Stored entries:
:::::

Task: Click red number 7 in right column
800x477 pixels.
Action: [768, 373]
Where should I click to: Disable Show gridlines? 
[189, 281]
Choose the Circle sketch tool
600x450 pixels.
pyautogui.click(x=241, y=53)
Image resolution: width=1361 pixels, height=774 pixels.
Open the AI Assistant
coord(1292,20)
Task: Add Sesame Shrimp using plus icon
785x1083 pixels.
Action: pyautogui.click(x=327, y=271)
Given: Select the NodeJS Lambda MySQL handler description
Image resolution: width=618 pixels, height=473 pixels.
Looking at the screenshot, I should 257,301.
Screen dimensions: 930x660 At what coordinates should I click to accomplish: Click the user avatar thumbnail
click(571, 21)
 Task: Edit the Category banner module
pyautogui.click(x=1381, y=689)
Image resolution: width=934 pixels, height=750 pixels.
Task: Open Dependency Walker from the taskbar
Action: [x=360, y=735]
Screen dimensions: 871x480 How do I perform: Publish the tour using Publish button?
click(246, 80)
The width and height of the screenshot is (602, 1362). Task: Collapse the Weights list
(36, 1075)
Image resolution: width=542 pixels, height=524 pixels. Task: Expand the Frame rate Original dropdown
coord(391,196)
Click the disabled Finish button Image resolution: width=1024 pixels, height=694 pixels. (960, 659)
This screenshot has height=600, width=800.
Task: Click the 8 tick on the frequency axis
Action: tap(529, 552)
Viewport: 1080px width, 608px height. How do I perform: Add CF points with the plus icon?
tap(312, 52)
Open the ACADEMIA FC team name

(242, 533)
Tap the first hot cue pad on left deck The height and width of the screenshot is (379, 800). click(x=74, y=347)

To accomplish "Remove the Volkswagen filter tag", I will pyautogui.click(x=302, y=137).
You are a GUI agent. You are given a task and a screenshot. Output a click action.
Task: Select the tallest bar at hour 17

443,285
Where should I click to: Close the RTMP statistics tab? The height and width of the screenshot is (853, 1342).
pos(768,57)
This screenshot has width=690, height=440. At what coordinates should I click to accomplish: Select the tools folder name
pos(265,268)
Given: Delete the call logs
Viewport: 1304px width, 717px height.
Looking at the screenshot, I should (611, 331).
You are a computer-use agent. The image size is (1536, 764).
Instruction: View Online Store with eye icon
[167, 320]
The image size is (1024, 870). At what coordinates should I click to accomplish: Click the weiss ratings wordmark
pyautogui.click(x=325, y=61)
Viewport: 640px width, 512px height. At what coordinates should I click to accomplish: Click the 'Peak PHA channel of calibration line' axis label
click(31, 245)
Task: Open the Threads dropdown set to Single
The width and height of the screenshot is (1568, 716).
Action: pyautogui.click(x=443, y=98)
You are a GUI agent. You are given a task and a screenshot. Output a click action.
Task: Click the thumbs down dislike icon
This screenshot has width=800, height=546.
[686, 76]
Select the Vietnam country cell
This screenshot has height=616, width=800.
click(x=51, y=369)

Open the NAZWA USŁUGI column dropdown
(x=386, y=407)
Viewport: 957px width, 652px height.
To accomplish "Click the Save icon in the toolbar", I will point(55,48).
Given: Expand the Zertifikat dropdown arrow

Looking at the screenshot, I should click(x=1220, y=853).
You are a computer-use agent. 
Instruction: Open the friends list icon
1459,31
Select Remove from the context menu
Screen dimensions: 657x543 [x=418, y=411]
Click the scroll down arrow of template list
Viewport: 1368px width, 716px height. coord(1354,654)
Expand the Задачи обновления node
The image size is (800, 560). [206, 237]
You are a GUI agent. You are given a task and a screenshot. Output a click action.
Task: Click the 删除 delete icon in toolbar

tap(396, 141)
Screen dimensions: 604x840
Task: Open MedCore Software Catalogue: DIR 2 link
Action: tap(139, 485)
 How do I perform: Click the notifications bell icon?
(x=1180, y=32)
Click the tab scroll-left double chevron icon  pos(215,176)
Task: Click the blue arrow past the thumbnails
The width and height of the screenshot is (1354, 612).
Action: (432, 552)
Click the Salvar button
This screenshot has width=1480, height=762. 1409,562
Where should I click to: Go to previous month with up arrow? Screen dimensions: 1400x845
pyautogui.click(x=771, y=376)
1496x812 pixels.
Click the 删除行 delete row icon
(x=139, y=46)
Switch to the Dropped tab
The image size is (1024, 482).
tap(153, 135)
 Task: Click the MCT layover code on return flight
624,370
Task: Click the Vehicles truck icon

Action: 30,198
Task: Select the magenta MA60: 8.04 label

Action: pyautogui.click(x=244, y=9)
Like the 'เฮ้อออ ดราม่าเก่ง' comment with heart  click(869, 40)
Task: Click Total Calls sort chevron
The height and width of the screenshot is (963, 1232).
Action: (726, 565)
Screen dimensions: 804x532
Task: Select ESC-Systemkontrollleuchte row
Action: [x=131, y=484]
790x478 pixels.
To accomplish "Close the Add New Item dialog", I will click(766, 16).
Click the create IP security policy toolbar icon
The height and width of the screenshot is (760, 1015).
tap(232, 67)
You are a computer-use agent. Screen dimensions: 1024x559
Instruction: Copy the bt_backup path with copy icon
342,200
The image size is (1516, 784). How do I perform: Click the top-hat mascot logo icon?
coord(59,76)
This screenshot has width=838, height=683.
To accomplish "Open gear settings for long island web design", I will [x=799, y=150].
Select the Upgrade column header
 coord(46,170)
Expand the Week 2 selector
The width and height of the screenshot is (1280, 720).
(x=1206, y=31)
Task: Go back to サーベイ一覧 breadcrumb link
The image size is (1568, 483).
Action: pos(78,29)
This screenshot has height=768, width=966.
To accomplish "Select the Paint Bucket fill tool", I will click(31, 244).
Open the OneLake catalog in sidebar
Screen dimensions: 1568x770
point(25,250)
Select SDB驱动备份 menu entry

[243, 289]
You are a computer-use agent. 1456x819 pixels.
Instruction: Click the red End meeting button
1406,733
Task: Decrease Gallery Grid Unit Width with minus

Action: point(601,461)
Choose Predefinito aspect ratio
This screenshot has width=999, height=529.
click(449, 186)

:::::

Could you restate all of the lines above without altering a single word?

● **EXPECTED ANSWER**:
Task: Click red number 7 in right column
800x477 pixels.
Action: [768, 373]
Where should I click to: Disable Show gridlines? 
[189, 281]
Choose the Circle sketch tool
600x450 pixels.
pyautogui.click(x=241, y=53)
Image resolution: width=1361 pixels, height=774 pixels.
Open the AI Assistant
coord(1292,20)
Task: Add Sesame Shrimp using plus icon
785x1083 pixels.
Action: pyautogui.click(x=327, y=271)
Given: Select the NodeJS Lambda MySQL handler description
Image resolution: width=618 pixels, height=473 pixels.
Looking at the screenshot, I should 257,301.
Screen dimensions: 930x660 At what coordinates should I click to accomplish: Click the user avatar thumbnail
click(571, 21)
 Task: Edit the Category banner module
pyautogui.click(x=1381, y=689)
Image resolution: width=934 pixels, height=750 pixels.
Task: Open Dependency Walker from the taskbar
Action: [x=360, y=735]
Screen dimensions: 871x480 How do I perform: Publish the tour using Publish button?
click(246, 80)
The width and height of the screenshot is (602, 1362). Task: Collapse the Weights list
(36, 1075)
Image resolution: width=542 pixels, height=524 pixels. Task: Expand the Frame rate Original dropdown
coord(391,196)
Click the disabled Finish button Image resolution: width=1024 pixels, height=694 pixels. (960, 659)
This screenshot has height=600, width=800.
Task: Click the 8 tick on the frequency axis
Action: tap(529, 552)
Viewport: 1080px width, 608px height. How do I perform: Add CF points with the plus icon?
tap(312, 52)
Open the ACADEMIA FC team name

(242, 533)
Tap the first hot cue pad on left deck The height and width of the screenshot is (379, 800). click(x=74, y=347)

To accomplish "Remove the Volkswagen filter tag", I will pyautogui.click(x=302, y=137).
You are a GUI agent. You are given a task and a screenshot. Output a click action.
Task: Select the tallest bar at hour 17

443,285
Where should I click to: Close the RTMP statistics tab? The height and width of the screenshot is (853, 1342).
pos(768,57)
This screenshot has width=690, height=440. At what coordinates should I click to accomplish: Select the tools folder name
pos(265,268)
Given: Delete the call logs
Viewport: 1304px width, 717px height.
Looking at the screenshot, I should (611, 331).
You are a computer-use agent. The image size is (1536, 764).
Instruction: View Online Store with eye icon
[167, 320]
The image size is (1024, 870). At what coordinates should I click to accomplish: Click the weiss ratings wordmark
pyautogui.click(x=325, y=61)
Viewport: 640px width, 512px height. At what coordinates should I click to accomplish: Click the 'Peak PHA channel of calibration line' axis label
click(31, 245)
Task: Open the Threads dropdown set to Single
The width and height of the screenshot is (1568, 716).
Action: pyautogui.click(x=443, y=98)
You are a GUI agent. You are given a task and a screenshot. Output a click action.
Task: Click the thumbs down dislike icon
This screenshot has width=800, height=546.
[686, 76]
Select the Vietnam country cell
This screenshot has height=616, width=800.
click(x=51, y=369)

Open the NAZWA USŁUGI column dropdown
(x=386, y=407)
Viewport: 957px width, 652px height.
To accomplish "Click the Save icon in the toolbar", I will point(55,48).
Given: Expand the Zertifikat dropdown arrow

Looking at the screenshot, I should click(x=1220, y=853).
You are a computer-use agent. 
Instruction: Open the friends list icon
1459,31
Select Remove from the context menu
Screen dimensions: 657x543 [x=418, y=411]
Click the scroll down arrow of template list
Viewport: 1368px width, 716px height. coord(1354,654)
Expand the Задачи обновления node
The image size is (800, 560). [206, 237]
You are a GUI agent. You are given a task and a screenshot. Output a click action.
Task: Click the 删除 delete icon in toolbar

tap(396, 141)
Screen dimensions: 604x840
Task: Open MedCore Software Catalogue: DIR 2 link
Action: tap(139, 485)
 How do I perform: Click the notifications bell icon?
(x=1180, y=32)
Click the tab scroll-left double chevron icon  pos(215,176)
Task: Click the blue arrow past the thumbnails
The width and height of the screenshot is (1354, 612).
Action: (432, 552)
Click the Salvar button
This screenshot has width=1480, height=762. 1409,562
Where should I click to: Go to previous month with up arrow? Screen dimensions: 1400x845
pyautogui.click(x=771, y=376)
1496x812 pixels.
Click the 删除行 delete row icon
(x=139, y=46)
Switch to the Dropped tab
The image size is (1024, 482).
tap(153, 135)
 Task: Click the MCT layover code on return flight
624,370
Task: Click the Vehicles truck icon

Action: 30,198
Task: Select the magenta MA60: 8.04 label

Action: pyautogui.click(x=244, y=9)
Like the 'เฮ้อออ ดราม่าเก่ง' comment with heart  click(869, 40)
Task: Click Total Calls sort chevron
The height and width of the screenshot is (963, 1232).
Action: (726, 565)
Screen dimensions: 804x532
Task: Select ESC-Systemkontrollleuchte row
Action: [x=131, y=484]
790x478 pixels.
To accomplish "Close the Add New Item dialog", I will click(766, 16).
Click the create IP security policy toolbar icon
The height and width of the screenshot is (760, 1015).
tap(232, 67)
You are a computer-use agent. Screen dimensions: 1024x559
Instruction: Copy the bt_backup path with copy icon
342,200
The image size is (1516, 784). How do I perform: Click the top-hat mascot logo icon?
coord(59,76)
This screenshot has width=838, height=683.
To accomplish "Open gear settings for long island web design", I will [x=799, y=150].
Select the Upgrade column header
 coord(46,170)
Expand the Week 2 selector
The width and height of the screenshot is (1280, 720).
(x=1206, y=31)
Task: Go back to サーベイ一覧 breadcrumb link
The image size is (1568, 483).
Action: pos(78,29)
This screenshot has height=768, width=966.
To accomplish "Select the Paint Bucket fill tool", I will click(31, 244).
Open the OneLake catalog in sidebar
Screen dimensions: 1568x770
point(25,250)
Select SDB驱动备份 menu entry

[243, 289]
You are a computer-use agent. 1456x819 pixels.
Instruction: Click the red End meeting button
1406,733
Task: Decrease Gallery Grid Unit Width with minus

Action: point(601,461)
Choose Predefinito aspect ratio
This screenshot has width=999, height=529.
click(449, 186)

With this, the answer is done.